Checking currently residing entities in GPU memory

What would be the easiest way of checking which (and their size) entities that have been allocated with cudaMalloc (), reside currently on a GPU device? I want to find a memory leak inside a function, that if it's just called once and exit, there is no memory leak (checked via cuda-memcheck), but if called multiple times the memory footprint gets bigger and bigger.

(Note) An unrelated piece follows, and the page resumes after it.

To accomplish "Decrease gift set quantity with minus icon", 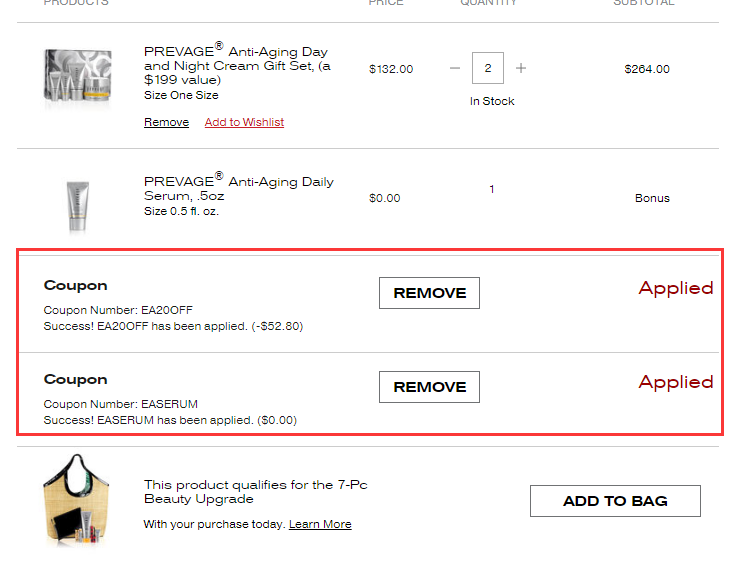I will coord(455,69).
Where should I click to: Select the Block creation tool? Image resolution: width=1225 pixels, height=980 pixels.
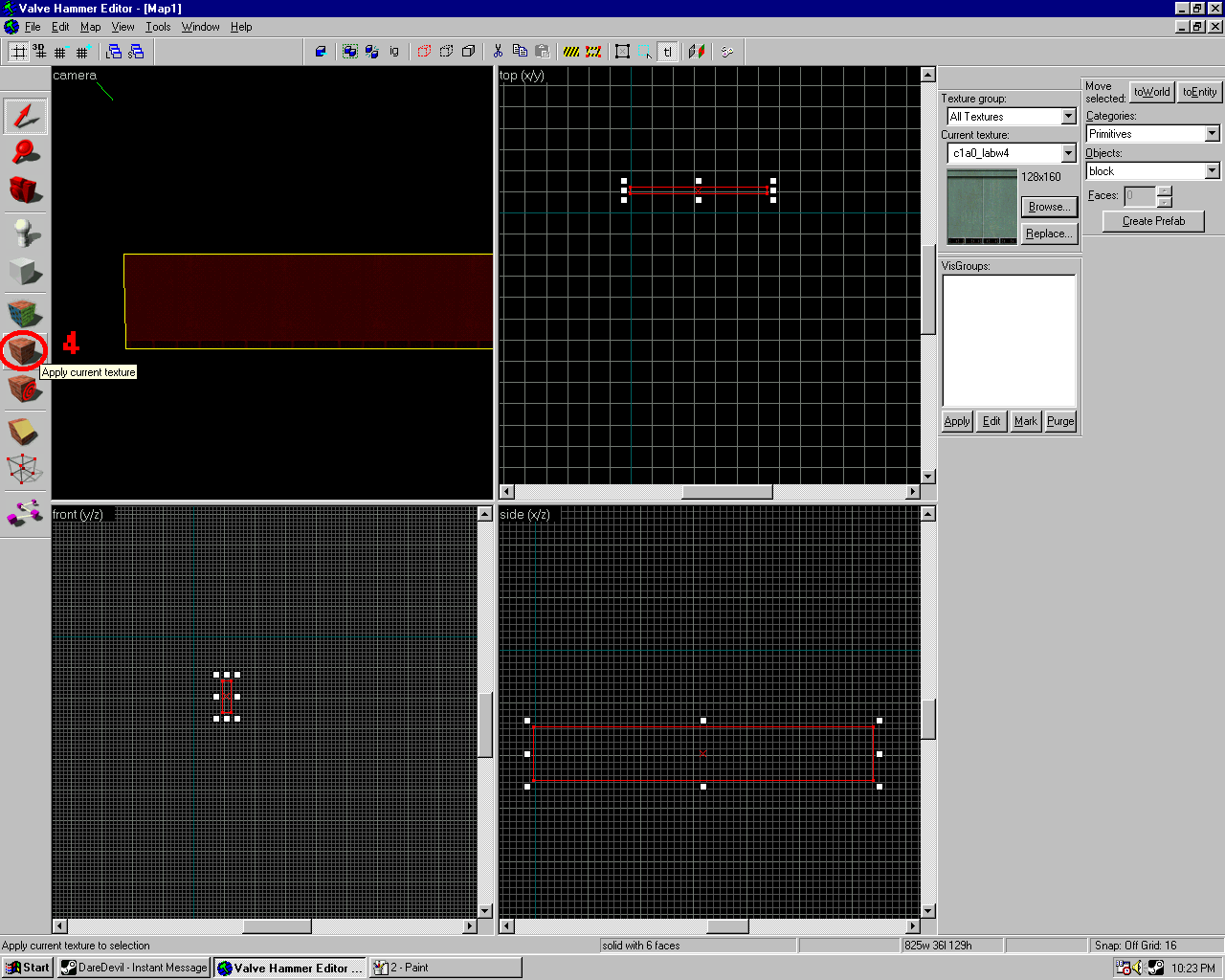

Nsight Visual Profiler seems too complex for what I ask and cuda-memcheck finds no leak!

Solution

There is no way to do this with the CUDA APIs. If you did want to do this, you would need to make your own instrumentation system which wraps the CUDA memory allocation/deallocation APIs which your code calls. The simplest implementation could look something like this:

#include <iostream>
#include <vector>
#include <algorithm>

typedef std::pair<void*, size_t> mrecord;
struct mymemory
{
    std::vector<mrecord> mstack;

    mymemory() {};

    cudaError_t cudaMalloc(void** p, size_t sz);
    cudaError_t cudaFree(void* p);
    void print_stack();

};

cudaError_t mymemory::cudaMalloc(void** p, size_t sz)
{
    cudaError_t ret = ::cudaMalloc(p, sz);

    if (ret == cudaSuccess) {
       mstack.push_back(mrecord(*p,sz));
    }
    return ret;
};


cudaError_t mymemory::cudaFree(void* p)
{
    cudaError_t ret = ::cudaFree(p);

    if (ret == cudaSuccess) {
        auto rit = std::find_if( mstack.begin(), mstack.end(),
                                 [&](const mrecord& r){ return r.first == p; } );
        if (rit != mstack.end()) {
            mstack.erase(rit);
        }
    }
    return ret;
};

void mymemory::print_stack()
{
    auto it = mstack.begin();
    for(; it != mstack.end(); ++it) {
        mrecord rec = *it;
        std::cout << rec.first << " : " << rec.second << std::endl;
    }
}


int main(void) 
{
    const int nallocs = 10;
    void* pointers[nallocs];

    mymemory mdebug;
    for(int i=0; i<nallocs; ++i) {
        mdebug.cudaMalloc(&pointers[i], 4<<i);
    }
    std::cout << "After Allocation" << std::endl;
    mdebug.print_stack();

    mdebug.cudaFree(pointers[1]);
    mdebug.cudaFree(pointers[7]);
    mdebug.cudaFree(pointers[8]);
    mdebug.cudaFree(0);

    std::cout << "After Deallocation" << std::endl;
    mdebug.print_stack();

    return 0;
}

[Warning: only very lightly tested and required C++11 compiler support]

which would do this:

~/SO$ nvcc -std=c++11 -g -arch=sm_52 instrumentation.cu 
~/SO$ ./a.out 
After Allocation
0x705e40000 : 4
0x705e40200 : 8
0x705e40400 : 16
0x705e40600 : 32
0x705e40800 : 64
0x705e40a00 : 128
0x705e40c00 : 256
0x705e40e00 : 512
0x705e41000 : 1024
0x705f40000 : 2048
After Deallocation
0x705e40000 : 4
0x705e40400 : 16
0x705e40600 : 32
0x705e40800 : 64
0x705e40a00 : 128
0x705e40c00 : 256
0x705f40000 : 2048

This might be enough to understand which memory allocations are leaking. But be aware that memory management on the GPU isn't as predictable as you might believe it to be, and you need to be careful when diagnosing a memory leak just on the basis of the amount of free memory which the device reports at any given instant. See this question for some more details.